Plenty of regular American’s don’t believe in global warming. Maybe it’s because we’ve come to define problems as those that affect our pocket books.

Well if the British government is right, we’re likely to become a nation of believers. A report out today says global warming could shrink the world’s economy by 20 percent.

The report’s author, British economist Sir Nicholas Stern, says tackling the problem now would cost about 1 percent of global gross domestic product.

Gordon Brown, Great Britain’s chancellor of the treasury and heir apparent to Prime Minister Tony Blair, says in today’s Guardian newspaper that Britain — the home of the industrial revolution, where coal smoke was known as London Fog — must convince the rest of the world that the future must be low carbon.

He said: “Now it is time to move towards a global system - as Stern challenges us to do - so we propose a long-term framework, a worldwide carbon market; not the old way of rigid regulation, but the modern way: working with the market, harnessing its power to set a global price for carbon, incentivising the most efficient and innovative ways of tackling climate change.”

Brown announced that Great Britain was entering a partnership with Brazil, Paupua New Guinea and Costa Rica to protect rain forests, which soak up carbon dioxide. And the Brits are working with China and India on clean coal burning technologies.

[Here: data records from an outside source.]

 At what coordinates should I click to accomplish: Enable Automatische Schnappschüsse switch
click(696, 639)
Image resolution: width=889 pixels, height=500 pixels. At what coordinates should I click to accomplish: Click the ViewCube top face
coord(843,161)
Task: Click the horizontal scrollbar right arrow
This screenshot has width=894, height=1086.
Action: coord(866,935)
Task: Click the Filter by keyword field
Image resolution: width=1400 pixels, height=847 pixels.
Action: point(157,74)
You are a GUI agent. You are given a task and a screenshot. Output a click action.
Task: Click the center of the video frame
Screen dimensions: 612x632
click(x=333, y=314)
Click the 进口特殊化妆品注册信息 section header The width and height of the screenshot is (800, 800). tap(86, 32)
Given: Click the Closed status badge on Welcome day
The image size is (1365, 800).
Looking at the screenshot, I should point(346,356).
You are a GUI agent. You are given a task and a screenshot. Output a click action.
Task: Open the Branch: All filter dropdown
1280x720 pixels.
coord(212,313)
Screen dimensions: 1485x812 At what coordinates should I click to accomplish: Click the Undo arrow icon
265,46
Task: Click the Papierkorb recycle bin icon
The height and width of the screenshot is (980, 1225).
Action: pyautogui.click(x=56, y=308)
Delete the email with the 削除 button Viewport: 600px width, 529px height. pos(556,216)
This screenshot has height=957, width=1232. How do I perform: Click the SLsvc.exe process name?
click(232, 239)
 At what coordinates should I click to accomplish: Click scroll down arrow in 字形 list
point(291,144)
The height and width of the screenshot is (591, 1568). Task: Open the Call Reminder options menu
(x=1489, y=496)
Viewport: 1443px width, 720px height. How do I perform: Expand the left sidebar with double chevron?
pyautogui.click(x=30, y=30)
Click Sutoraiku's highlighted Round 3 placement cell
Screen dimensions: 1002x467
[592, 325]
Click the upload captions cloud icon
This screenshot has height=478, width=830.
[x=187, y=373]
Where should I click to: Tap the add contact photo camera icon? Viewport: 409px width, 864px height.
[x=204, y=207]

No mention of working with the U.S. government, although former U.S. veep and presidential candidate Al Gore has been hired as an advisor on environmental issues. Gore’s movie, An Inconvenient Truth, sounded the alarm throughout the globe, especially in this country where we’ve had a disconnect with nature in recent years. I’m glad Gore figured out that the way to a Modern American’s mind is through a DVD and surround sound.